What you have to do → Below are some records. Quote exactly the lines from the one that contains "Instruction: Collapse the" through the last, both included, and leave out the pictures.

+ + +

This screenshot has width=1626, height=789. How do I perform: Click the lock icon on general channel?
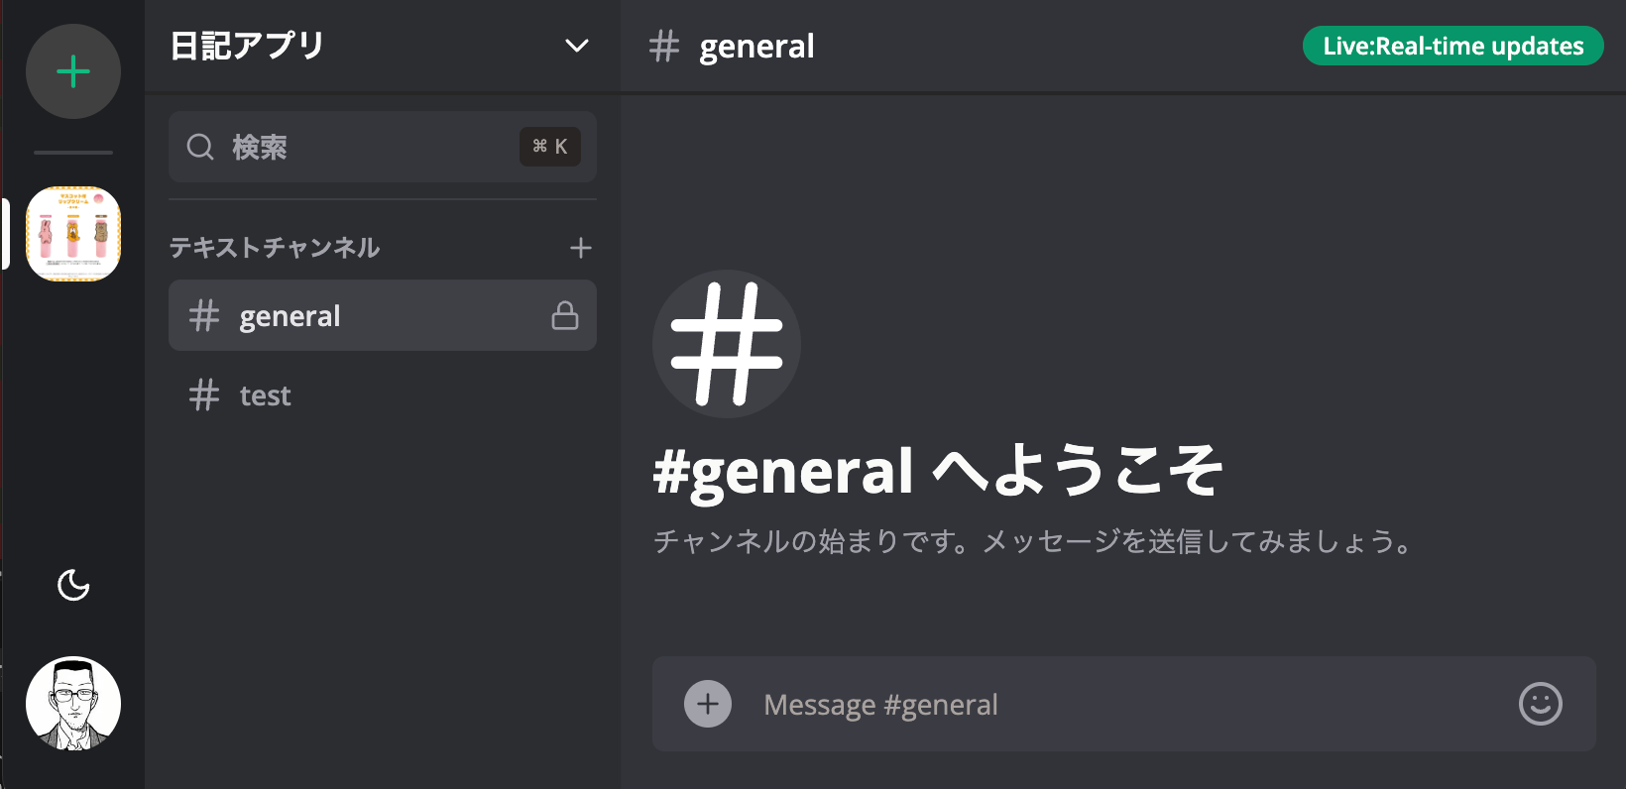pyautogui.click(x=565, y=316)

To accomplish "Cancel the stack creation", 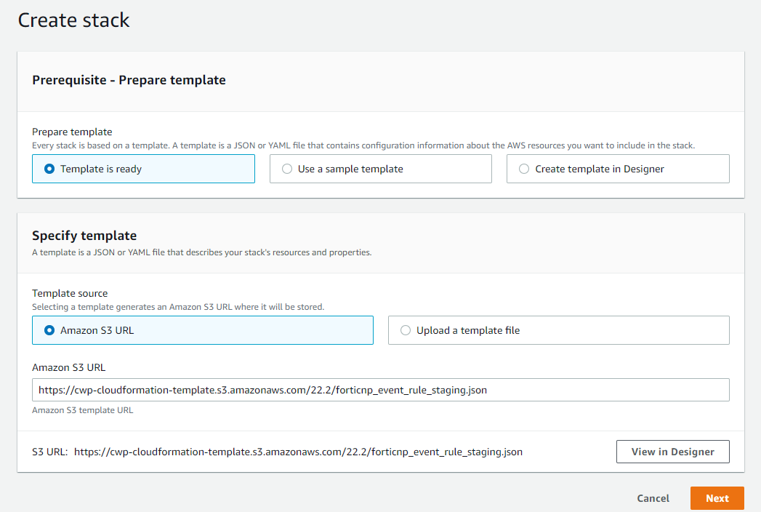I will tap(653, 498).
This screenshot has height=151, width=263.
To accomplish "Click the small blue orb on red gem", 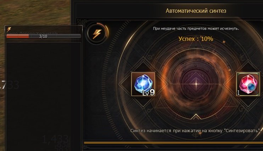I will point(251,87).
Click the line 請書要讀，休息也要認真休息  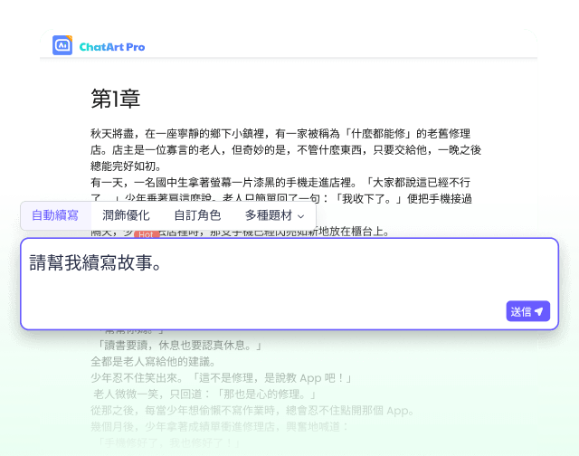177,345
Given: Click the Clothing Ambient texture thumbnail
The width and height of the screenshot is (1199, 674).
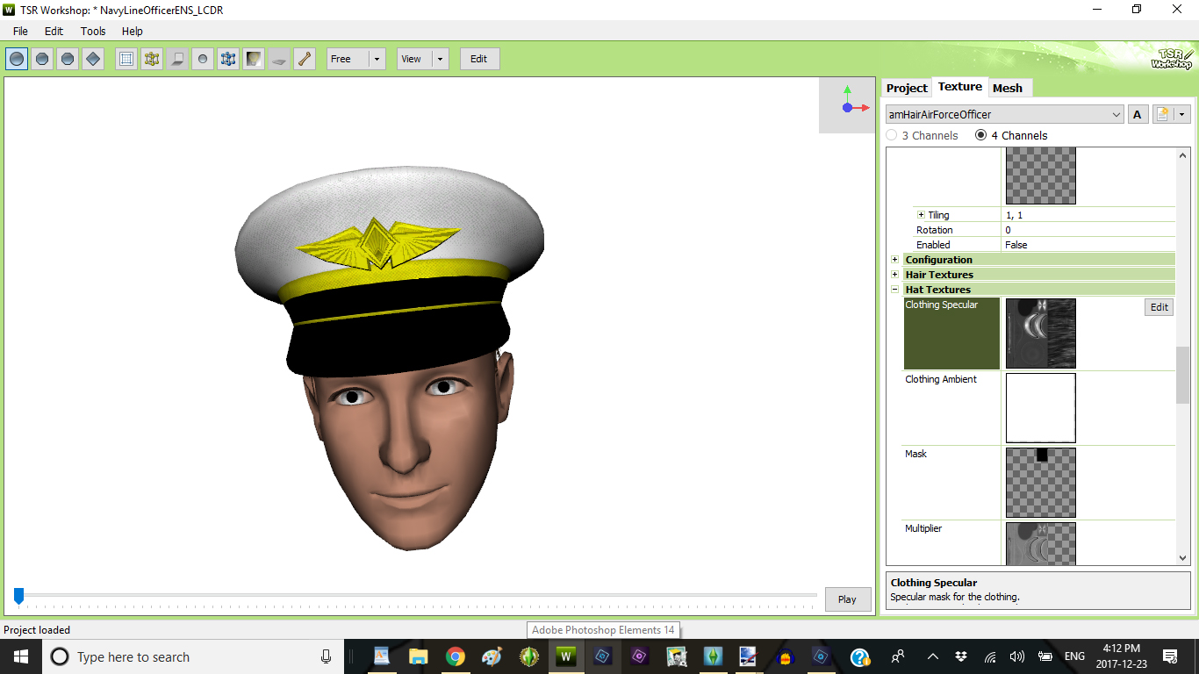Looking at the screenshot, I should (1040, 407).
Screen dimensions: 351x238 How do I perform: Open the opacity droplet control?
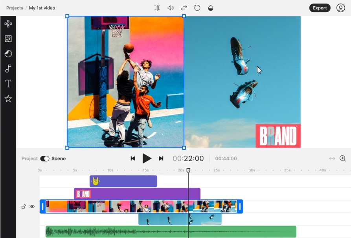coord(211,8)
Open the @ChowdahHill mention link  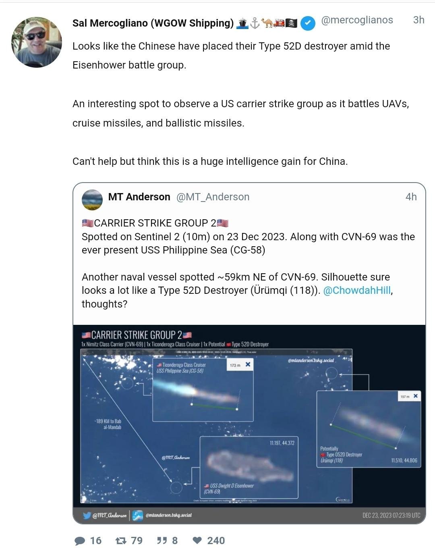coord(357,290)
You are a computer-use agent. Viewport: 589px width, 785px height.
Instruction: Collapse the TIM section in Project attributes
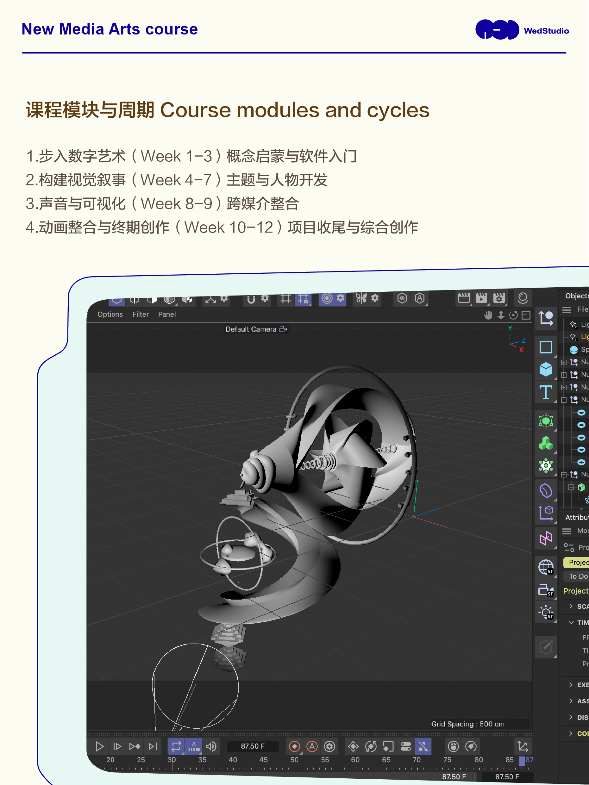[x=571, y=622]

+ + +

Reply to the exercise →
Instruction: Collapse the TIM section in Project attributes
[x=571, y=622]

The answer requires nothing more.